After Mellyora returned from a visit to the Abbas she was always subdued and I guessed that the place meant something to her, too—either that or the people. I could see reason in this. It must be wonderful to go boldly into the Abbas as a guest. One day that would happen to me. I was sure of it.

One Easter Sunday I learned more about Mellyora than I had ever known before. Sundays were naturally busy days at the parsonage because of all the church services. The sound of bells went on for most of the day and since we were so near they appeared to be right in the house.

I always went to morning service which I enjoyed, chiefly I have to admit because I would be wearing one of Mellyora's straw hats and one of her gowns; and sitting in the parsonage's pew I felt grand and important I loved the music, too, which always put me in a state of exultation and I liked to praise and give thanks to God who made dreams come true. The sermons I found dull for the Reverend Charles was not an inspired speaker and when, during them, I studied the congregation, my eyes invariably came to rest on the Abbas pews.

These were at the side of the church—set apart from the rest. There were usually quite a number of servants from the house in church. The front row where the family sat was almost always empty.

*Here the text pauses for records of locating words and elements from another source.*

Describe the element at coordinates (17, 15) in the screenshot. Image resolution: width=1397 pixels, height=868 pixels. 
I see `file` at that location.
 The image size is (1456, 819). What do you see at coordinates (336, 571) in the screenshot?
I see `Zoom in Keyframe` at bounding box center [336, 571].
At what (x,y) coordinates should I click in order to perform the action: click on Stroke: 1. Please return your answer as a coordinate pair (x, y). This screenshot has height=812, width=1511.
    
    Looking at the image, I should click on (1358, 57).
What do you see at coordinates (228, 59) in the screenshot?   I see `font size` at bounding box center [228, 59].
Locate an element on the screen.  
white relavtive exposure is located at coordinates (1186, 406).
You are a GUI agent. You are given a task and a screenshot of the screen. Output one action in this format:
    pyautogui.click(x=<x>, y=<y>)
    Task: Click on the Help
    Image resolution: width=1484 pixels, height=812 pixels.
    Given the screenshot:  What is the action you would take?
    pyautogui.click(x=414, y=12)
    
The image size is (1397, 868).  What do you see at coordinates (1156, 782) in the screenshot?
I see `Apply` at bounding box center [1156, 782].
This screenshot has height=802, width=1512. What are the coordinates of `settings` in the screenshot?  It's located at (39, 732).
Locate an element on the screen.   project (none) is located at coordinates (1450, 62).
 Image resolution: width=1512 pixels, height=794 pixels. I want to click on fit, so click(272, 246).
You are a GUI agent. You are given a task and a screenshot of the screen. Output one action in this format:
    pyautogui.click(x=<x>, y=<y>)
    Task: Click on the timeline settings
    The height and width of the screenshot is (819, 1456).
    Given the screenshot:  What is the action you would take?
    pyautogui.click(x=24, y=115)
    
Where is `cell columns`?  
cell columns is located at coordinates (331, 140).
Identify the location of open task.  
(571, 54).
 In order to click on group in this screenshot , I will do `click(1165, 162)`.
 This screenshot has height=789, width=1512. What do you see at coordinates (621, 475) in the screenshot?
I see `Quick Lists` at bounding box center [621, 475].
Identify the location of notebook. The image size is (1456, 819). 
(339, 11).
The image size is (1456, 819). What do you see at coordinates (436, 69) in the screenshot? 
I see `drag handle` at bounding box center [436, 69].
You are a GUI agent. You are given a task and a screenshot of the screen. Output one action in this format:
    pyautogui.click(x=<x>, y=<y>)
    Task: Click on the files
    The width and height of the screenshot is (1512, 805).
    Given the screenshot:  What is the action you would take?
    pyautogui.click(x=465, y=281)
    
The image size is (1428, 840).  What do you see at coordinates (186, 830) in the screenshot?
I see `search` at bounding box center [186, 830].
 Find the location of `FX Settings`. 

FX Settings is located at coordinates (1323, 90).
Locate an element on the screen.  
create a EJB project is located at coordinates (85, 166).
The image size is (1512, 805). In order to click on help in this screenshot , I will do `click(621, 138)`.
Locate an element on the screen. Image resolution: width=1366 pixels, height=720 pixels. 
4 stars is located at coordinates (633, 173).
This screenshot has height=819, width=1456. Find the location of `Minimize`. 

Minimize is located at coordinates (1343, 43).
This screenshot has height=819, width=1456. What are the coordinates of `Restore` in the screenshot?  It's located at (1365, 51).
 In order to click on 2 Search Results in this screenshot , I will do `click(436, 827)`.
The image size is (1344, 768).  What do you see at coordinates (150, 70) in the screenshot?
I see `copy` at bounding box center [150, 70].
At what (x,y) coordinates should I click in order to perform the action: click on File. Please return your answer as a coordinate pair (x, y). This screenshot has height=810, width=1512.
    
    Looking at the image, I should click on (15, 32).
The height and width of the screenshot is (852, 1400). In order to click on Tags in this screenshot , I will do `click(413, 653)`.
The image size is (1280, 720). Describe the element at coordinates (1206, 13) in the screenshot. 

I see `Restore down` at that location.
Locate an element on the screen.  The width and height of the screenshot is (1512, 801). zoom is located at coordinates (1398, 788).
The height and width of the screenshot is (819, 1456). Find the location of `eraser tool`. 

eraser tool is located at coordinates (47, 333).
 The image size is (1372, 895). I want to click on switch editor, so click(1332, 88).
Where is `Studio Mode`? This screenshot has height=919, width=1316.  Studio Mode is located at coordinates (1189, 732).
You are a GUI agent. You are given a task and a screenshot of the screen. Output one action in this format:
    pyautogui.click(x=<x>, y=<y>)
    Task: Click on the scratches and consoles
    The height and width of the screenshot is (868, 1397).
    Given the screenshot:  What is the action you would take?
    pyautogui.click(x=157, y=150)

Immediately behind the Abbas pew were the lovely glass windows said to be some of the best in Cornwall—blue, red, green and mauve glinting in sunshine; they were exquisite and had been given to the church by a St. Larnston a hundred or more years before; on the two walls on either side of the pews were memorials dedicated to past St. Larnstons. Even in church one had the impression that the St. Larnstons owned it like everything else.

The whole family was in the pew this day. I suppose because it was Easter. There was Sir Justin, whose face seemed more purple—just as the parson's seemed more yellow—every time I saw him; there was his wife, Lady St. Larnston, tall with a long, somewhat hooked nose, very imperious and arrogant-looking; and the two sons, Justin and Johnny, who hadn't changed a great deal since that day I had encountered them in the walled garden. Justin looked cold and calm; he was more like his mother than Johnny was, Johnny was short compared with his brother, and lacked Justin's dignity; his eyes kept roaming round the church as though he were looking for someone.

I loved the Easter service and the flowers which decorated the altar; I loved the joyous singing of "Hosanna." I felt I knew what it must be like to be risen from the dead; while, during the sermon I studied the occupants of the Abbas pews, I was thinking of Sir Justin's father fancying Granny and how she went to him in secret for Pedro's sake. I wondered what I should have done in Granny's place.